The novel itself was kind of Iron Man meets Final Fantasy VII. I enjoyed the world-building. The main magic in the world consists of people capable of manipulating the surges – essentially an elemental type of magic. There are fire surges, water, air, earth, lightning, and, well, pretty much all the magic types in Final Fantasy. Fairly standard, but then there's the steampunk element where the author throws in technology that allows people with no natural ability to manipulate the surges to use them by drawing it from crystallized forms of those elements. Basically, FFVII materia. You stick it in your weapon/mech suit, and it gives you magic powers. And I've always liked the idea of magic combined with technology. That's probably why I love Final Fantasy. Did I mention I love Final fantasy? I do.
Then there was the society. It's a land colonized by an empire. The Imperials in control look down their noses at the native Oryegan populace, abuses their power, and does pretty much what every colonizing people has done to the native populace in the area. I did notice though, that the technology level of the two – natives and colonizers – was fairly close. There was never mention of one having superior technology, only of the Tirtirian colonizers considering the Oryegans socially inferior.
That made me wonder, because that aspect of the novel seemed real enough to me to think the author must have spent some significant time somewhere that is or has been colonized. Then I read he currently lives in Korea, and had to check Wikipedia, because I had no idea Korea had been colonized by Japan.
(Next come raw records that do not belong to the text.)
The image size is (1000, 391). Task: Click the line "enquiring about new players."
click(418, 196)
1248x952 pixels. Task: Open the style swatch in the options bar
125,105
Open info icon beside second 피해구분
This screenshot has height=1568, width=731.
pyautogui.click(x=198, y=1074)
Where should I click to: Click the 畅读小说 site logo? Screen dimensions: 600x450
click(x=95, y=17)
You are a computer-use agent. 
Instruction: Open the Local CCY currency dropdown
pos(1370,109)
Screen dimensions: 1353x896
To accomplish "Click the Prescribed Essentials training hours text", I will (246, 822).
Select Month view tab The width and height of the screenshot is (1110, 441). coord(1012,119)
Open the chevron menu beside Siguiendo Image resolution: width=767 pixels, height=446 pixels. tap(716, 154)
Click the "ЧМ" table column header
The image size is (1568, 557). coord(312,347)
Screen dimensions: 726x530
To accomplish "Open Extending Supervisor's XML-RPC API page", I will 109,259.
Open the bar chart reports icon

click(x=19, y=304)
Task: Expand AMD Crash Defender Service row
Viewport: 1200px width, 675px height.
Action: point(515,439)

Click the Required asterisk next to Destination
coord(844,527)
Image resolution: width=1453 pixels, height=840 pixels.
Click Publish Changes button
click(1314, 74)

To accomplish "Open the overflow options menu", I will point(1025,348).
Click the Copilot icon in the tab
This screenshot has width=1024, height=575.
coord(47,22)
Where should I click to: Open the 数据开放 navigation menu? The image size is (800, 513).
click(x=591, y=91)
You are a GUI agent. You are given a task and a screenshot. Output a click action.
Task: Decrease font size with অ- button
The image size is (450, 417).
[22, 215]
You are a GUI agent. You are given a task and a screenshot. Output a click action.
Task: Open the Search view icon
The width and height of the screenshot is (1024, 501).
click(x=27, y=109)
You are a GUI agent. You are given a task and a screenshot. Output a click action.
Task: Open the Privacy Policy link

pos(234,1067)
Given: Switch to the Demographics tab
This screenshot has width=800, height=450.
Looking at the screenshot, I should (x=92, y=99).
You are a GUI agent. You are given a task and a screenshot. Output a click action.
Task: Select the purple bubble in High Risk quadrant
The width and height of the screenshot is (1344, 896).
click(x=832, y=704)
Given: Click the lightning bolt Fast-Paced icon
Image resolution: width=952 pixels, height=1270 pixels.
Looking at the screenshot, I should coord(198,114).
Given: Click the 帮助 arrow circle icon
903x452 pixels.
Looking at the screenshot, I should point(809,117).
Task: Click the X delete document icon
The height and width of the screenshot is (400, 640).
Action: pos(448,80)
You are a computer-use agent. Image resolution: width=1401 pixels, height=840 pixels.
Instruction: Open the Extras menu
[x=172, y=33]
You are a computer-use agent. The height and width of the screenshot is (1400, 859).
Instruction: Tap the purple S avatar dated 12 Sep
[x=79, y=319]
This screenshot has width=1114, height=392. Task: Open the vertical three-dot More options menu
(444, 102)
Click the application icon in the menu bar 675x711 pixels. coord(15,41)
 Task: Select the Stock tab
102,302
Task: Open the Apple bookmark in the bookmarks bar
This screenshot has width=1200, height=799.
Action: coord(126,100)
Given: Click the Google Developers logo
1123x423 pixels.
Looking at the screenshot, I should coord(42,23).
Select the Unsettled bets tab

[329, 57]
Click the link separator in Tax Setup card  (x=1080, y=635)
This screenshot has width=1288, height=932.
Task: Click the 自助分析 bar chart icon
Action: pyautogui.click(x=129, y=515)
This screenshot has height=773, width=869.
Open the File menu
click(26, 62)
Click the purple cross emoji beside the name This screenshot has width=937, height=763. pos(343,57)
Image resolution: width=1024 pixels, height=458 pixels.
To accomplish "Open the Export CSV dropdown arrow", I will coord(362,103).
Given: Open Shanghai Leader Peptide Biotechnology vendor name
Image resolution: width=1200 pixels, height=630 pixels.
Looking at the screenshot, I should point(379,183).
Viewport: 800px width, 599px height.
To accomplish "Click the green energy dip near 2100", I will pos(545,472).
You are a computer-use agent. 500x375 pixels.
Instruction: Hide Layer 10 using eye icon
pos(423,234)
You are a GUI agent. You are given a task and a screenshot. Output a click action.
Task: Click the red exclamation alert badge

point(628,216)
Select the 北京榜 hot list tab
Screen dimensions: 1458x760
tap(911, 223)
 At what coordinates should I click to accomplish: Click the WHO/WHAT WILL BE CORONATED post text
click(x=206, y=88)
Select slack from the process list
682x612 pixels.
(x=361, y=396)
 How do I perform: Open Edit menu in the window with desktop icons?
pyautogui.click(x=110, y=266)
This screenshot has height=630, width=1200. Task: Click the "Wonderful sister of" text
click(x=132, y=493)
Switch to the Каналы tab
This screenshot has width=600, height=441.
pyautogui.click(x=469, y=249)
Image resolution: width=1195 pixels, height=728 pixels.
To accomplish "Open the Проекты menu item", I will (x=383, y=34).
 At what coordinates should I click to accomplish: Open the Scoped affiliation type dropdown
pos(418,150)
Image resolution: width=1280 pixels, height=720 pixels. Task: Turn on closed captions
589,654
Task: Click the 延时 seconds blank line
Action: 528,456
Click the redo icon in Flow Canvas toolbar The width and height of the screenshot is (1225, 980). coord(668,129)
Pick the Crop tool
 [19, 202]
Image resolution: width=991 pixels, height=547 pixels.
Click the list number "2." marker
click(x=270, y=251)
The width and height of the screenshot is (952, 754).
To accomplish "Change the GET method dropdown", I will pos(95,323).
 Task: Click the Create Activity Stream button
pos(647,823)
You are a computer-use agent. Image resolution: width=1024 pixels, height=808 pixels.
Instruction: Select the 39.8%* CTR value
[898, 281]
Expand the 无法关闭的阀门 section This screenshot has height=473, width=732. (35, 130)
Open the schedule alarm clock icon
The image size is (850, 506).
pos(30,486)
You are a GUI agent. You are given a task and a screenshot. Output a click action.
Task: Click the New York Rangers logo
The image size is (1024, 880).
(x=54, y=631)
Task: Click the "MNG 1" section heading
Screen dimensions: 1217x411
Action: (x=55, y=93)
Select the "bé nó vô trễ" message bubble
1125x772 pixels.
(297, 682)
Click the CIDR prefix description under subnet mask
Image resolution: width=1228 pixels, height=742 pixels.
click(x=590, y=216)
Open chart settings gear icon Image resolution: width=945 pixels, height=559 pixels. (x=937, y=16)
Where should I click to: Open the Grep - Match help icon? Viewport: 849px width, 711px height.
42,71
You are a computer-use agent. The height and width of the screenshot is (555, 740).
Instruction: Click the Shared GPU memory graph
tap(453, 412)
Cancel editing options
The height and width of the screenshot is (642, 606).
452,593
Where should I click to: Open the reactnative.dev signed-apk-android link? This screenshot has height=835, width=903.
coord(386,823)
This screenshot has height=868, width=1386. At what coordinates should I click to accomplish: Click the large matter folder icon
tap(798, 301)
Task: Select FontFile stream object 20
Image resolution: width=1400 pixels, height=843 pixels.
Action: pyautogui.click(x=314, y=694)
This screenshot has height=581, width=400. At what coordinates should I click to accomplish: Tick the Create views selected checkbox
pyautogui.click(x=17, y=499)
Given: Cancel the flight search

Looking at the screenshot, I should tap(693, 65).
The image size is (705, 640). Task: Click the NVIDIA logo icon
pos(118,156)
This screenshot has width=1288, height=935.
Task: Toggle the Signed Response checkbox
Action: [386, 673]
The spot I felt the world-building was a bit lacking though, was the technology itself. While I appreciate the difficulty in describing how magic interacts with real mechanics, but the descriptions of that element waxed a tad vague.
The plot was a fairly predictable superhero plot – Yulo sees people suffering and uses his special talents to fight it. Only it's a little fresher in that instead of fighting crime to uphold the law because the law needs his help, even though he works outside it, here, the Empire seems to be the enemy. And I never identified with Superman and Spiderman, myself. Growing up, my favourite heroes were Robin Hood and Zorro - outlaws fighting a corrupt government. So naturally, that goes over well with me.
The characters were fairly stock – orphaned Yulo, being raised by his uncle, with his bull headed, rush into everything attitude. His friend Marus who blindly supports the law no matter what. Then there was Kyrina, Yulo's cousin, though they have a sibling relationship. She has a thing for Marus, but it was nice to not fall into the love triangle pit here.
The writing itself was a little precocious, but possibly not worse style wise than the debut novels of some of my favourite authors. The copy editing on the other hand, left something to be desired. After the first 20 pages with no typos, there was a typo about every five pages through the rest of the book. If that drives you nuts, be warned.
But overall, I enjoyed it - four out of eight cylinders.